▶ What you are asked to do
Copy the items verbatim, starting at the line that contains "Image resolution: width=429" and ending at the line that contains "Action: 202,158", with both of those lines included. Leave the pictures out of your answer.

▶ The records
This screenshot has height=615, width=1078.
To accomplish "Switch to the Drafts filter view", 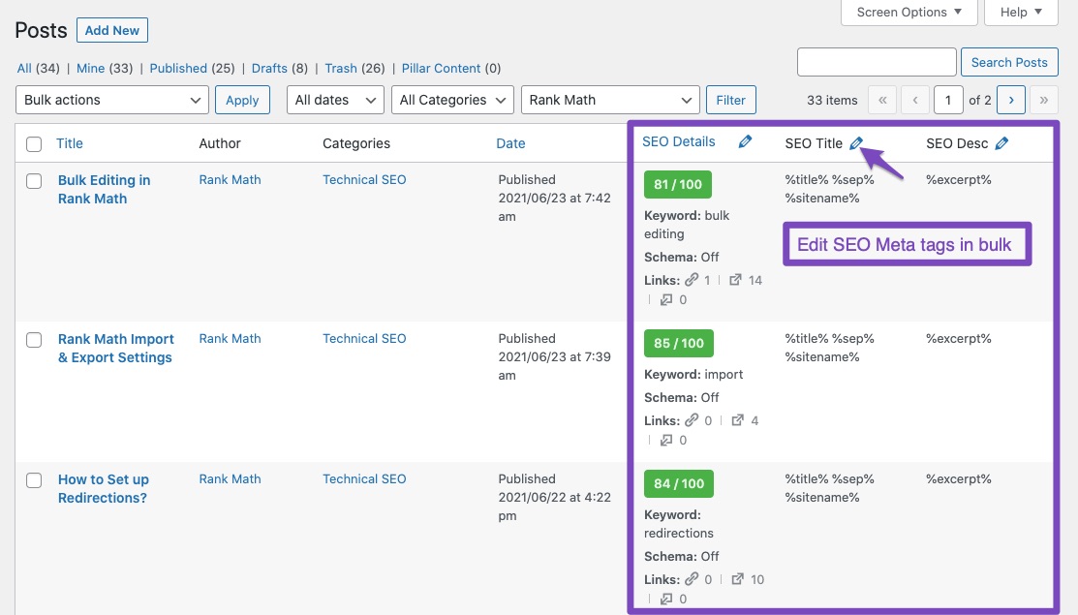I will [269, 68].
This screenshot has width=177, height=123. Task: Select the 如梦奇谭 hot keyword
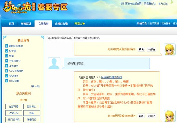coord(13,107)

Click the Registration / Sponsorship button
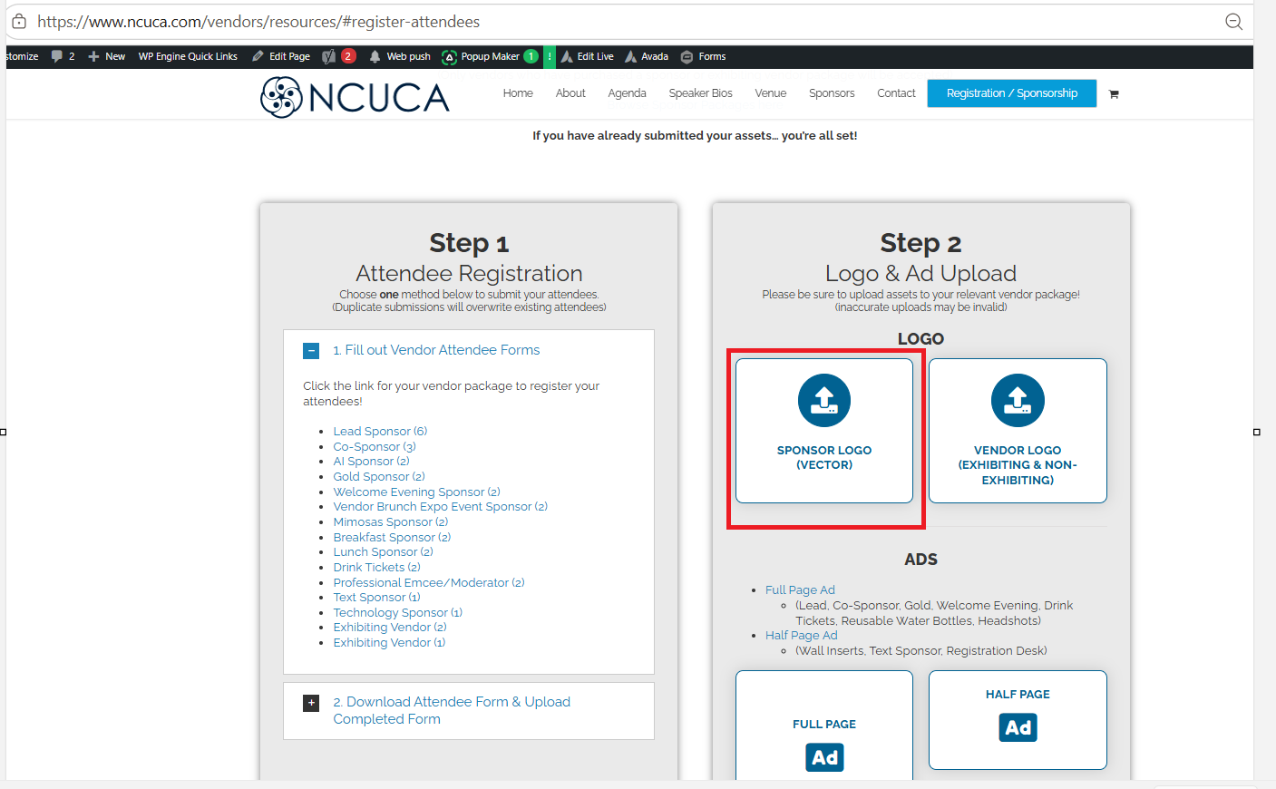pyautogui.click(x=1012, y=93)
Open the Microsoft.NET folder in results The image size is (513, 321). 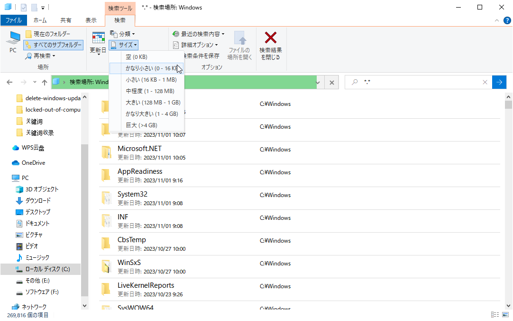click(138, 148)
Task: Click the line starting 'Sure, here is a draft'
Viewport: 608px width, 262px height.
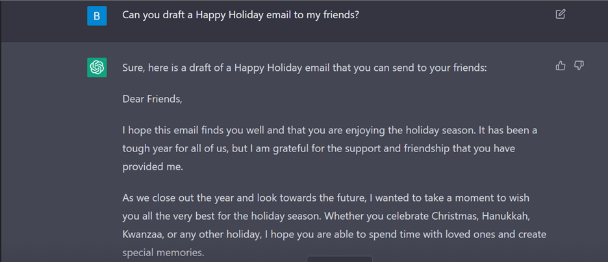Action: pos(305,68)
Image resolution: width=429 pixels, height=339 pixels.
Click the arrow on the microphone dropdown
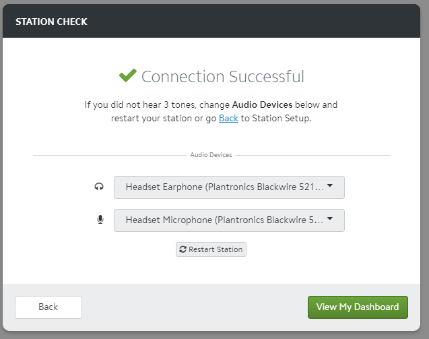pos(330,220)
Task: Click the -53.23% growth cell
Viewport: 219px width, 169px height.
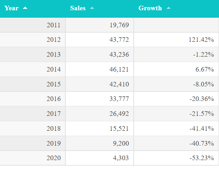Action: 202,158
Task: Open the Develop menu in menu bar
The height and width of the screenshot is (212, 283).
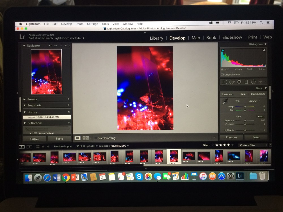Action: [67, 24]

▶ Answer to this task
Image resolution: width=429 pixels, height=339 pixels.
Click the arrow on the microphone dropdown
pos(330,220)
Task: Click the -53.23% growth cell
Viewport: 219px width, 169px height.
Action: 202,158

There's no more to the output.